Atordoado e em desequilíbrio pelas sacudidelas do mar, arrastei-me do beliche para o chão, e caminhei para a porta através de uma névoa de fumo que empastava a respiração.
– Zé Fraga, aonde vais? – perguntou lá do fundo Cu de Chumbo, o padeiro da Companhia.
– Apanhar ar, antes que desmaie no meio desta merda – respondi-lhe, agoniado.
Subi as escadas aos tropeções e saí para o fresco da noite. Encostei-me ao varandim exterior do navio e urinei para o mar toda a cerveja e uísque das últimas horas. Foi um esguicho curvo, empurrado pelo vento, que borrifou as janelas dos níveis inferiores.

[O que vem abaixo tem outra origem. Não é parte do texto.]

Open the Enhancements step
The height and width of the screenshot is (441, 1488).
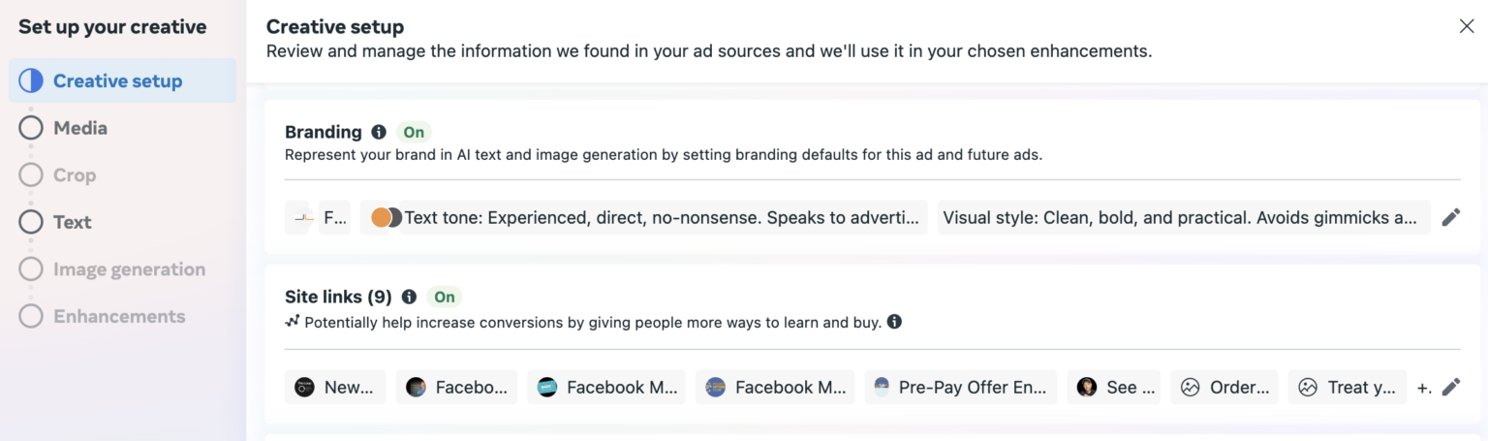tap(119, 316)
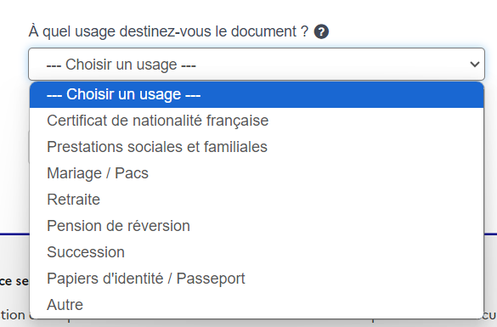Image resolution: width=497 pixels, height=327 pixels.
Task: Click the 'À quel usage destinez-vous le document ?' label
Action: pyautogui.click(x=168, y=31)
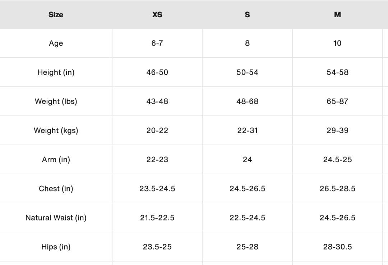Image resolution: width=388 pixels, height=265 pixels.
Task: Select the S chest cell 24.5-26.5
Action: click(x=247, y=189)
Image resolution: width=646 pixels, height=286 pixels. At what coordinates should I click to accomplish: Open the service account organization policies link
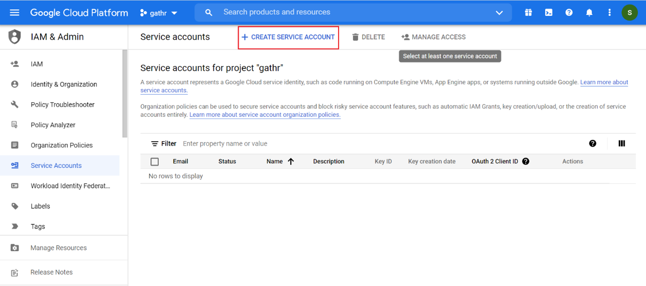(265, 114)
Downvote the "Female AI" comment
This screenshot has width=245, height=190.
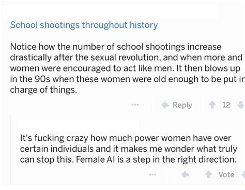tap(243, 174)
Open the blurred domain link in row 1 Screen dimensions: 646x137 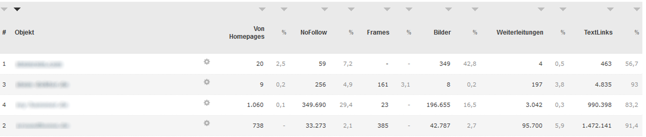pyautogui.click(x=39, y=64)
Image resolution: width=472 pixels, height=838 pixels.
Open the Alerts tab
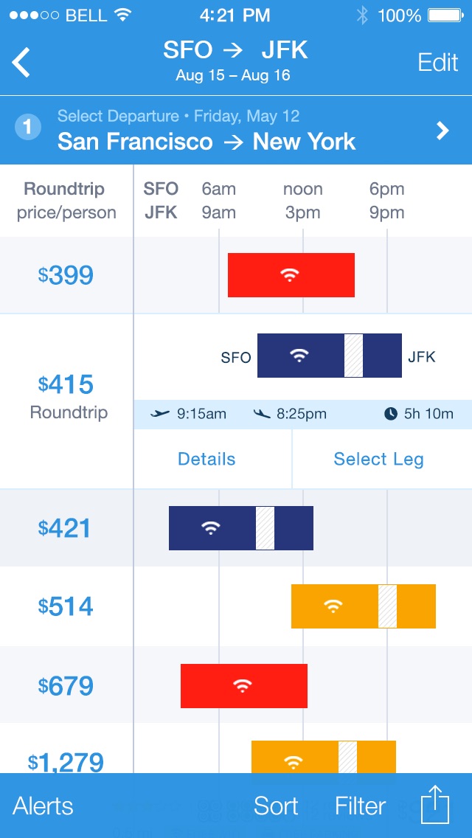[43, 806]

A deslocação das ondas acentuava o desassossego que me ia no estômago. Vomitei de novo, num jorro longo, libertando das entranhas o álcool que fermentava e me mantinha num permanente estado de embriaguez. Com a cabeça à roda, sentei-me numa cadeira e acendi um cigarro. Em baixo as ondas batiam no casco à medida que o Niassa avançava descendo o Atlântico para o Sul da África. A minha bebedeira avançava com o barco. Desde a partida de Lisboa que vinha esvaziando garrafa após garrafa compradas no bar com o dinheiro ganho à lerpa e ao abafa, no casino do porão. A noite estava amena. O firmamento palpitava com o cintilar das estrelas. Mas eu seguia num desassossego.
[…]"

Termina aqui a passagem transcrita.